Policy Duplication - Githubissues

BlythMeister commented 1 year ago

Current Behavior

Package matches on a "All" condition Policy Example

This reports 3 policy failures per package

Steps to Reproduce

1.Create policy which has multiple conditions 2.Have coponent that could match multiple 3.See multiple

Expected Behavior

Only 1 policy violation per policy

Dependency-Track Version

4.6.2

Dependency-Track Distribution

Container Image

Database Server

Microsoft SQL Server

Database Server Version

No response

Browser

N/A

Checklist

[X] I have read and understand the contributing guidelines
[X] I have checked the existing issues for whether this defect was already reported

mykter commented 1 year ago

I see this behaviour too. As I understand it, the fix for #2212 in #2333 means that ALL policies match correctly, but they still aren't reported correctly.

If you have a policy such as the one above, it will only trigger for an unlicensed component (excluding '15below/fifteenbelow'), but the UI (and underlying API /v1/violation/project) will report each separate condition as a violation. This would be appropriate for an ANY policy, but isn't correct for an ALL - the policy violation only happens when all of the conditions are met, so reporting that each individual condition match is a violation is false.
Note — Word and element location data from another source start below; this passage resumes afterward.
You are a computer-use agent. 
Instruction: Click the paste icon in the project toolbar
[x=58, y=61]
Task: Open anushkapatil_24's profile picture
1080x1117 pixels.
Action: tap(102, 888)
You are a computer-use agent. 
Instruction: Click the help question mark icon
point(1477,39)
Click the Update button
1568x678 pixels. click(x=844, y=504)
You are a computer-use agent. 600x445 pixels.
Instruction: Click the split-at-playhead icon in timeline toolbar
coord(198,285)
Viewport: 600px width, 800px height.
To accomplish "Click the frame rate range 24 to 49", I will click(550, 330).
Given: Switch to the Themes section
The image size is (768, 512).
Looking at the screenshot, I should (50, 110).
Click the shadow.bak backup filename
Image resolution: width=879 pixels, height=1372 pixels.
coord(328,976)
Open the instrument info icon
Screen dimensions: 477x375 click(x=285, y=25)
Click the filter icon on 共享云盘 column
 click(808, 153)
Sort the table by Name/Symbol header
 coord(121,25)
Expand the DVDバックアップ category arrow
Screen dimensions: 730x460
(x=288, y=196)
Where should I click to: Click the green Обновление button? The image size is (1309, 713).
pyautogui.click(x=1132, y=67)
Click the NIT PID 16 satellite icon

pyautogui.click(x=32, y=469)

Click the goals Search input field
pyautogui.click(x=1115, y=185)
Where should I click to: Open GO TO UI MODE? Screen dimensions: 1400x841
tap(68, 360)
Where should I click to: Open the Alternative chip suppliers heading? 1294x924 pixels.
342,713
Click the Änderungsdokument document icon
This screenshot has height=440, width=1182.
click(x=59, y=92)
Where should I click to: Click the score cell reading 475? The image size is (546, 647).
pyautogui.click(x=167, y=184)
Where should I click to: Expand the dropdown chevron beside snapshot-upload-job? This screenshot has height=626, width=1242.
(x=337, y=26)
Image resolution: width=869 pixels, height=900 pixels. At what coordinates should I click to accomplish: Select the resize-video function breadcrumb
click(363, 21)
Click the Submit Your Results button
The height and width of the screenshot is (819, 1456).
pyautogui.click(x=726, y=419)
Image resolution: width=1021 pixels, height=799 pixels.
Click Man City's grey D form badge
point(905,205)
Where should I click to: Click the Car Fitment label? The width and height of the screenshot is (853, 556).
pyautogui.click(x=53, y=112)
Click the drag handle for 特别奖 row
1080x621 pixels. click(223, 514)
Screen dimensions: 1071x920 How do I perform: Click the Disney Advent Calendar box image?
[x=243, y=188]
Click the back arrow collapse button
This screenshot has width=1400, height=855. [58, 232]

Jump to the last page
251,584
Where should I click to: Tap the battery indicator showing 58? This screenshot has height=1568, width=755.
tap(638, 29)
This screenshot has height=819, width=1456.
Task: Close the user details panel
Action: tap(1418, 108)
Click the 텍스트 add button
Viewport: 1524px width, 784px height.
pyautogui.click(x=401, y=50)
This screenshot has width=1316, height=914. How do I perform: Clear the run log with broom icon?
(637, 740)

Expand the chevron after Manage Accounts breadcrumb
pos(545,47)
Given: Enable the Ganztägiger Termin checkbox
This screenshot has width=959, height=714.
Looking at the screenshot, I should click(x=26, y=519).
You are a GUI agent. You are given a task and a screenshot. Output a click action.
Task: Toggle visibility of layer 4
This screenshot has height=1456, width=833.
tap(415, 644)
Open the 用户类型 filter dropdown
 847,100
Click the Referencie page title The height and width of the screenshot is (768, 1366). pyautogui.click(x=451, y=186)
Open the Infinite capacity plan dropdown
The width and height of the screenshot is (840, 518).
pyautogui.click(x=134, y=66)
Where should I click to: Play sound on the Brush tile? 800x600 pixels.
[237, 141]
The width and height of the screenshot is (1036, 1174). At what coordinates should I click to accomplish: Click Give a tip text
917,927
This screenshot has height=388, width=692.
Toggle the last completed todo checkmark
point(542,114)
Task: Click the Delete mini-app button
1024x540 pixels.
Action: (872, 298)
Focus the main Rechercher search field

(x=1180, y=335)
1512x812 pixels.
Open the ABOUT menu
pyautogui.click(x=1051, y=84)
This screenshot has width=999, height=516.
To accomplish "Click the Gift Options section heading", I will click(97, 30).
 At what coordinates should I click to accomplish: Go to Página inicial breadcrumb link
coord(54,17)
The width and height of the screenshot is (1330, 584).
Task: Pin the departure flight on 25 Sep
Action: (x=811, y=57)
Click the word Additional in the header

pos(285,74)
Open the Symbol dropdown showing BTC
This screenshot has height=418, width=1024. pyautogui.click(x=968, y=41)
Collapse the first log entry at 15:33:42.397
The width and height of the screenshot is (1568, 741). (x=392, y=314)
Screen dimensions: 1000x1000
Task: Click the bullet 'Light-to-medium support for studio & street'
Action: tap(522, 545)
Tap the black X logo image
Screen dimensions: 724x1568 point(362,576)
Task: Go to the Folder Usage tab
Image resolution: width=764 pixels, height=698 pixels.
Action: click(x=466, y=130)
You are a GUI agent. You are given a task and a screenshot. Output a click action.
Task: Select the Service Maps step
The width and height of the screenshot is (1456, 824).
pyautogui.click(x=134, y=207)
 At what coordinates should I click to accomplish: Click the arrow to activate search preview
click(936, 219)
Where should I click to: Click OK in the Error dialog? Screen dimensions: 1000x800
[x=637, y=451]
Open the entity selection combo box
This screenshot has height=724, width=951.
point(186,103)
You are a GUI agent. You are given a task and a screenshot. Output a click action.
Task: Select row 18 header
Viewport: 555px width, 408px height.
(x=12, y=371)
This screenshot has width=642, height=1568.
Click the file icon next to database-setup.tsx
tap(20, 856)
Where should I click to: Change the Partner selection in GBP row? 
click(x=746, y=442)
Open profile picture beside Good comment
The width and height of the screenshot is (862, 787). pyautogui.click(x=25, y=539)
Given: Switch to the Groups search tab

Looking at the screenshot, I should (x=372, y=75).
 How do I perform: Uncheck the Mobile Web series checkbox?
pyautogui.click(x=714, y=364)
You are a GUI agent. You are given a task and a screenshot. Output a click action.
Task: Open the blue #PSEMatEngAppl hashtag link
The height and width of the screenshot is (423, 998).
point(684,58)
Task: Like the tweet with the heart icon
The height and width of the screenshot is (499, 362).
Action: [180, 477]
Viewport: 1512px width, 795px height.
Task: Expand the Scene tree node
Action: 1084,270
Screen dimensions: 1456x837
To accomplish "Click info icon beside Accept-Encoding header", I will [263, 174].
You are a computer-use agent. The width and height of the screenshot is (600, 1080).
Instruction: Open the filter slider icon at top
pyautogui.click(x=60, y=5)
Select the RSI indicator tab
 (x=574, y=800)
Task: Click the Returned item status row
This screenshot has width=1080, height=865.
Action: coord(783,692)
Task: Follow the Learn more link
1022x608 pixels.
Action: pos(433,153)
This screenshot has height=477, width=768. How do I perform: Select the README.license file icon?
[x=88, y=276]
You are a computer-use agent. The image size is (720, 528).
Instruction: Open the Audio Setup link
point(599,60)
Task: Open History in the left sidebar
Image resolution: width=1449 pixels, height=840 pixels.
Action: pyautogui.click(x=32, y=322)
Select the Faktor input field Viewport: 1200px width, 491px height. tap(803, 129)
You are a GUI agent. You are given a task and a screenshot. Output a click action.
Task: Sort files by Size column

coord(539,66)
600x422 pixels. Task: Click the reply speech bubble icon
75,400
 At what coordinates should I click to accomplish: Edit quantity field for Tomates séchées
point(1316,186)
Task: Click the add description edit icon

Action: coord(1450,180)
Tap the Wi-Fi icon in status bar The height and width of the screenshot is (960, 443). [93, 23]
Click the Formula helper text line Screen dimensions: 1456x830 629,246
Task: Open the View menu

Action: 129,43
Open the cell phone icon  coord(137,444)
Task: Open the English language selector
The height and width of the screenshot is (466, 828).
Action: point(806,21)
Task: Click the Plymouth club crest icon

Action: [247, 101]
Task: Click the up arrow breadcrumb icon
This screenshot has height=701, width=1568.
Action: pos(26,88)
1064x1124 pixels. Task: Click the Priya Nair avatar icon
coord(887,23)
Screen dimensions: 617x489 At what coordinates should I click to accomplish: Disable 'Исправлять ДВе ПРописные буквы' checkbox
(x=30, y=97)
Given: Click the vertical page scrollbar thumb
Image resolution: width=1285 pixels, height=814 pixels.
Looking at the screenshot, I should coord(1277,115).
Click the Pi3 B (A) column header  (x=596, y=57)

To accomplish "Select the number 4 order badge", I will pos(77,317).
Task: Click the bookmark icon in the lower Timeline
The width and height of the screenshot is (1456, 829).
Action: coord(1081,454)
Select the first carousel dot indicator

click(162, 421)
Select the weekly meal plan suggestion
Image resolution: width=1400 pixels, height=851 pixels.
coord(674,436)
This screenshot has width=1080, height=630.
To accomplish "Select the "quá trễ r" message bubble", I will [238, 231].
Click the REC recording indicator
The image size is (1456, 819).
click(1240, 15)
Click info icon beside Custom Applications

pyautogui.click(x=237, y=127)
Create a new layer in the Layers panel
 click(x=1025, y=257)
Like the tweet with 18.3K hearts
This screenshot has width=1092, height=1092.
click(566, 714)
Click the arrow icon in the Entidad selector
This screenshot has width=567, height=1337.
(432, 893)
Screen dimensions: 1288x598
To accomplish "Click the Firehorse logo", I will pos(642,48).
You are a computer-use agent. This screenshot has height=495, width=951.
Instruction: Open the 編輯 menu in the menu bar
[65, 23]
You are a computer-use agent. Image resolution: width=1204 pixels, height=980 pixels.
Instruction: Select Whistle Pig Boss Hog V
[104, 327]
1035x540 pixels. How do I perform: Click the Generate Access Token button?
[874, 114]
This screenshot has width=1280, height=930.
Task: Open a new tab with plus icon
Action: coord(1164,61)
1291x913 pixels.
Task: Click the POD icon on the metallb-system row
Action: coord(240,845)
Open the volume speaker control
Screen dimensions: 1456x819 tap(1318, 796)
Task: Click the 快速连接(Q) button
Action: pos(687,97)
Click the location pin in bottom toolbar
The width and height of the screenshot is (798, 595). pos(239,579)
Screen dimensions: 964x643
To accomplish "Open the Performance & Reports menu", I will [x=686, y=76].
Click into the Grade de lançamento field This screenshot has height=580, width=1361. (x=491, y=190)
It happens here in PolicyEngine.java, where the behaviour is the same whether it is an ALL match or an ANY match. I think in an ALL match scenario, only a single policy violation should be added. Unfortunately the model doesn't lend itself to this - a PolicyViolation has a single type (operational/license/security) and a single condition associated with it.

fabian-zeindl-oebb commented 10 months ago

This issue should be mentioned in the README as it makes the "ALL" operator effectively useless and misleading.

Is there any other way to combined a policy check only for non-internal components?

fabian-zeindl-oebb commented 10 months ago

In my eyes the main issue here is that each policy violation has a specific type (LICENSE, OPERATIONAL or SECURITY) while the ALL operator is mainly used to produce a single violation of a single type like a license-risk filtered by componentor a security-risk filtered by component.

fupgang commented 3 weeks ago

Using the current version 4.11.7 this is still an issue. The analysis of @mykter shows the heart of the problem:

Unfortunately the model doesn't lend itself to this - a PolicyViolation has a single type (operational/license/security) and a single condition associated with it.

I would provide a PR but need some guidance which direction is preferred. I can think of the following alternatives:

a) Refactor the domain model

A PolicyViolation refers to a violated Policy. For ANY or ALL exactly one PolicyViolation is created. Additionally the PolicyViolation refers to a list of PolicyConditionViolations that refer to the respective triggered PolicyCondition. For ALL this list contains all PolicyConditions. For ANY the list contains at least one. The PolicyConditionViolation refers to the defective Component, the PolicyViolation does not anymore. The PolicyViolation still refers to the Project.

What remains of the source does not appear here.